Muslim leaders don't accept "pressured" apology

Tuesday, May 17, 2005

Image from the Al-Andulas 12th century Quran manuscript
Image from the Al-Andulas 12th century Quran manuscript

Newsweek magazine apologized to the victims of last week's deadly protests in Afghanistan, which were sparked when a Newsweek report stated that U.S. officials defiled the Koran.

But Islamic parties in Pakistan say the Newsweek apology is a transparent attempt to defuse Muslim anger. Qazi Hussain Ahmad, the head of an Islamic party alliance told the BBC on Monday that Newsweek's clarification held no weight. "There have been reports by the prisoners who have been released from Guantanamo Bay of desecration of the holy Koran, and different atrocities perpetrated on them."

On Tuesday Mr.Ahmad said,"Whatever (Newsweek) magazine has done now is under pressure (from the U.S. government)," he said. "It has not denied what it has reported and many people freed from Guantanamo Bay have narrated the same thing."

The Tuesday edition of the Pakistani daily newspaper the News quoted Hafiz Ehsan Saeed, a former Guantanamo Bay detainee, as saying that the Koran was routinely desecrated at Guantanamo.

Reuters reported that Muslims said they suspected that pressure from Washington was behind the magazine's backing off. On Monday, presidential spokesman Scott McClellan had criticized Newsweek's initial response to the incident, saying it was "puzzling." Later in the day, Newsweek retracted the story which the White House said was a "good first step".

Newsweek defended its reporting and said its investigation is continuing into allegations that the Koran had been desecrated by U.S. personnel.

"Unfortunately relations are so bad at this point that the perception will linger;" said Ibrahim Hooper of the Council on American-Islamic Relations. "Many people won't believe it.

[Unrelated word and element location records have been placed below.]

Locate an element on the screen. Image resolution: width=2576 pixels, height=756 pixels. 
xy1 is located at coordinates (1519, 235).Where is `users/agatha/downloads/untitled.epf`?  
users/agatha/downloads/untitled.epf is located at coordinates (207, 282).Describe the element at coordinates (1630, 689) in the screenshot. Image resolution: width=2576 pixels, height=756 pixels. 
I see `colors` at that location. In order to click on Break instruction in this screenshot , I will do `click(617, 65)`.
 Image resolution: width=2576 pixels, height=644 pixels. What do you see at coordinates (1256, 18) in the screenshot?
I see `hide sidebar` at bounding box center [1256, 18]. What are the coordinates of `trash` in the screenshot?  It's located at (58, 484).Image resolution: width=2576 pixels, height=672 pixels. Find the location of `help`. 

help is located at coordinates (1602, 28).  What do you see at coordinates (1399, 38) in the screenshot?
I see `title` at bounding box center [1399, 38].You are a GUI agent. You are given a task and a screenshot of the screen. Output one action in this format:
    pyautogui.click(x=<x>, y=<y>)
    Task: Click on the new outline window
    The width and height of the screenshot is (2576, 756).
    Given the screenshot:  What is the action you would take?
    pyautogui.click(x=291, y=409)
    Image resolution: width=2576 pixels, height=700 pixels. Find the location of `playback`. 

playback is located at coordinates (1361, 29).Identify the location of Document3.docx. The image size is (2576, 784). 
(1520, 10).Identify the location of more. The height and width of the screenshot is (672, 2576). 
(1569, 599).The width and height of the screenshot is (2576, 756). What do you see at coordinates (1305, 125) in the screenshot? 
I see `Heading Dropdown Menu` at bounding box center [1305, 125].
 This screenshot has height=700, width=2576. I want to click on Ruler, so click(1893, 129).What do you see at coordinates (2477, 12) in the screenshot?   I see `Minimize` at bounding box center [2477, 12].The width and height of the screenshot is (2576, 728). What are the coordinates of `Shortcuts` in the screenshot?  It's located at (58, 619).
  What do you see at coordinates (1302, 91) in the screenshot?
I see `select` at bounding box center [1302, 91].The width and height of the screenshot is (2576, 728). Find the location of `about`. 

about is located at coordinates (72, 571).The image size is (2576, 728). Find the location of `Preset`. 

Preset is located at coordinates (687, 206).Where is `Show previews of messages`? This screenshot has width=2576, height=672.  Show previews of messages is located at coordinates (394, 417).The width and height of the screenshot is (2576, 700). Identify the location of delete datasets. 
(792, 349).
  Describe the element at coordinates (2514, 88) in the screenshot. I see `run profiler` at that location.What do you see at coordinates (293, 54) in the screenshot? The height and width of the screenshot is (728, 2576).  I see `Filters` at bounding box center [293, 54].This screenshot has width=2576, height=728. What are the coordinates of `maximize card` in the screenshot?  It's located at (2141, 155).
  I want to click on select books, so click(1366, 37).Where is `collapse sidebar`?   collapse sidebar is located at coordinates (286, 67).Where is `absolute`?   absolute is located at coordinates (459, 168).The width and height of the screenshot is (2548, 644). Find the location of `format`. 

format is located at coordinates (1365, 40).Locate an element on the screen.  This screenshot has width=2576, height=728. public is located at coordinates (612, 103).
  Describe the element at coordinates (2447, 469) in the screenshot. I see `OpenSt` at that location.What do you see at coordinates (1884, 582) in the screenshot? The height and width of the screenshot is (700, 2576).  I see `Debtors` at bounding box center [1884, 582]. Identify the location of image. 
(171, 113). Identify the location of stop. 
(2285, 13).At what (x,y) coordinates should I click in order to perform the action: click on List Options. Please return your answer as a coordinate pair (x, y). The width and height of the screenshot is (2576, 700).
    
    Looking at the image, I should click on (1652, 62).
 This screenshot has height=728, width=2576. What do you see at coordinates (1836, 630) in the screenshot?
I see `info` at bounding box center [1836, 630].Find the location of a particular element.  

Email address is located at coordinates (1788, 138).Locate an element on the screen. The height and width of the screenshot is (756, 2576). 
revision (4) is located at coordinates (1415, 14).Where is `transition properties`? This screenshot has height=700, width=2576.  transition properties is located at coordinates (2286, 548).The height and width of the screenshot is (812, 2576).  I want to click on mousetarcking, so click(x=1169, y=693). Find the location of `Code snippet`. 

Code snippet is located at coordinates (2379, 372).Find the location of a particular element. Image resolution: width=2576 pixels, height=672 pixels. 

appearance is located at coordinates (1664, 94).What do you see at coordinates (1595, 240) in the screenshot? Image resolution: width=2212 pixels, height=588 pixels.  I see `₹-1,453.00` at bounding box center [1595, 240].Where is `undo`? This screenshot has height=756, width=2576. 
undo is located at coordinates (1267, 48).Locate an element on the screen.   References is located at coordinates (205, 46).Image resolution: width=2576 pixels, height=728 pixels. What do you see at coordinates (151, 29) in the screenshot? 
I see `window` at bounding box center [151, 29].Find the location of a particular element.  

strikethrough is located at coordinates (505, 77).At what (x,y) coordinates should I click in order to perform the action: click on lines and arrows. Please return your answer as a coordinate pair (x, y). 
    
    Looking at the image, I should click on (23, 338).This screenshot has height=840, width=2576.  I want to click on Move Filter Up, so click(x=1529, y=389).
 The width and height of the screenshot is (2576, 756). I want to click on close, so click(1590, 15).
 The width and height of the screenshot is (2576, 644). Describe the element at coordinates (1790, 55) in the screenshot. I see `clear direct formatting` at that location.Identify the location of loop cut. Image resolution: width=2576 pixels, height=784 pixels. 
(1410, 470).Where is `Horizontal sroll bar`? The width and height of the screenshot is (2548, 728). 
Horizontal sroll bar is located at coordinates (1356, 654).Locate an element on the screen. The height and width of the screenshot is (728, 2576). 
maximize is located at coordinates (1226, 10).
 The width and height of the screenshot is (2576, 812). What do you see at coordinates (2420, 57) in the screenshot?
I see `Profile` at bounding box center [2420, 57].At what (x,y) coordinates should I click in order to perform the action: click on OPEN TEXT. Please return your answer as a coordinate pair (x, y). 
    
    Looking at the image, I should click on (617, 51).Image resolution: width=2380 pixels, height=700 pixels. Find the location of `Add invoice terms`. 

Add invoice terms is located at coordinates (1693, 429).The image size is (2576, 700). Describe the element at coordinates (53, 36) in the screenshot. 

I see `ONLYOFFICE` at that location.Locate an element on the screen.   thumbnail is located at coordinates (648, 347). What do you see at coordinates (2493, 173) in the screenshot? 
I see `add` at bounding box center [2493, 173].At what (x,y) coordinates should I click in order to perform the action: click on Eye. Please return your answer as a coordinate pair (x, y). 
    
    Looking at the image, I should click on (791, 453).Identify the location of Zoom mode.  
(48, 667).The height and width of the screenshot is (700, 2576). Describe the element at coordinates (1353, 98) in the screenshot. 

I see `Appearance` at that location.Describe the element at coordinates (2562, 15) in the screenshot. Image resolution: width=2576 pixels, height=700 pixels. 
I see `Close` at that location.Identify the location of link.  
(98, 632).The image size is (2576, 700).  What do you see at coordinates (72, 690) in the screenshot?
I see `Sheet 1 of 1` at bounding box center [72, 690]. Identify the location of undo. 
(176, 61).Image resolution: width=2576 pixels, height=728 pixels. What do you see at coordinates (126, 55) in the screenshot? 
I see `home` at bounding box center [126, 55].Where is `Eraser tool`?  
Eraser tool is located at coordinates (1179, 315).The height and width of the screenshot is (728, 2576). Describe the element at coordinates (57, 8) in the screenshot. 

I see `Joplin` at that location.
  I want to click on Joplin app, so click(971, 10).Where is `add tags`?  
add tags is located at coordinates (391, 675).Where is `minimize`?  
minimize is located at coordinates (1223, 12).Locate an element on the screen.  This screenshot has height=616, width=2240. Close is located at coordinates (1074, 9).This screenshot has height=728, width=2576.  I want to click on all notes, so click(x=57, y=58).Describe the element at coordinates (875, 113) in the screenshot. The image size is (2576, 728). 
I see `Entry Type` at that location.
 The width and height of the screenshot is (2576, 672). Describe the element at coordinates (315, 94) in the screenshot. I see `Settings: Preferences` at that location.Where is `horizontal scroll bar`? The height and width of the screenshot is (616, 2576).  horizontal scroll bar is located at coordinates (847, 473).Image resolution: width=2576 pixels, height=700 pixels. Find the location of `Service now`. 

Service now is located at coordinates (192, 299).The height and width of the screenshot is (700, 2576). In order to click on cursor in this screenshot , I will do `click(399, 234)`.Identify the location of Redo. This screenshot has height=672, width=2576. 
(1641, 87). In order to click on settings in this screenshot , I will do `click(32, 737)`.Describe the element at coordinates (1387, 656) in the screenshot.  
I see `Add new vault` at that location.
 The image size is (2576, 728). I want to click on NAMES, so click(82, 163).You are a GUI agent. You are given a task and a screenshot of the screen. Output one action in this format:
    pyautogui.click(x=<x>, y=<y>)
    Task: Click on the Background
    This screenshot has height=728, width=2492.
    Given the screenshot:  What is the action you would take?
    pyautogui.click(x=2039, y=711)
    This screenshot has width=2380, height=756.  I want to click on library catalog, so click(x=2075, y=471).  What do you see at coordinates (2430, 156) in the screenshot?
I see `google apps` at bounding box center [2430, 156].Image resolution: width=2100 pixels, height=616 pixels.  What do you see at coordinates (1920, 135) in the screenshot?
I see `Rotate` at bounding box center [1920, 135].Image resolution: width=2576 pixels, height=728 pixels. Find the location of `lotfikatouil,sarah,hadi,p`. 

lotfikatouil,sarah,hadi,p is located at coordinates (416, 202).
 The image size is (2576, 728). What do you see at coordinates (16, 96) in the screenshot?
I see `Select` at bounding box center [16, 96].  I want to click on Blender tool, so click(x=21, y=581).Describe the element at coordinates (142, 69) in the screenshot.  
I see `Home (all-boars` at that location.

They'll believe the magazine was pressured into doing a retraction." Hooper said.

"We will not be deceived by this," Sadullah Abu Aman, an Islamic cleric, told Reuters in Afghanistan.

The magazine said it had made a mistake in its May 9th report regarding the accusations, which led to violent anti-American protests in Afghanistan. Over 16 were killed, and more than 100 were injured. While many officials supporting the protests vowed for non-violence, some in the streets threatened to start a religious war against the United States.

Newsweek's Editor, Mark Whitaker, said the magazine's error was reporting confirmation by U.S. military investigators that Guantanamo personnel flushed the Koran down a toilet. The source initially said he had read of the event in a military investigative report, but the source later told the magazine he might have seen the account of the Koran incident in other investigative documents or drafts.

Mr Whitaker told Reuters, "As to whether anything like this happened, we just don't know. We're not saying it absolutely happened but we can't say that it absolutely didn't happen either."

The Newsweek report was not the first public allegation alleging Quran desecration at Guantanamo Bay. News stories came out in August and October 2004, reporting that British citizens who had been released from Guantanamo claimed U.S. guards threw their Qurans into the toilet. Also, in January, 2005, Kristine Huskey, a lawyer representing Guantanamo detainees, said a detainee witnessed a guard tossing a Quran into a toilet.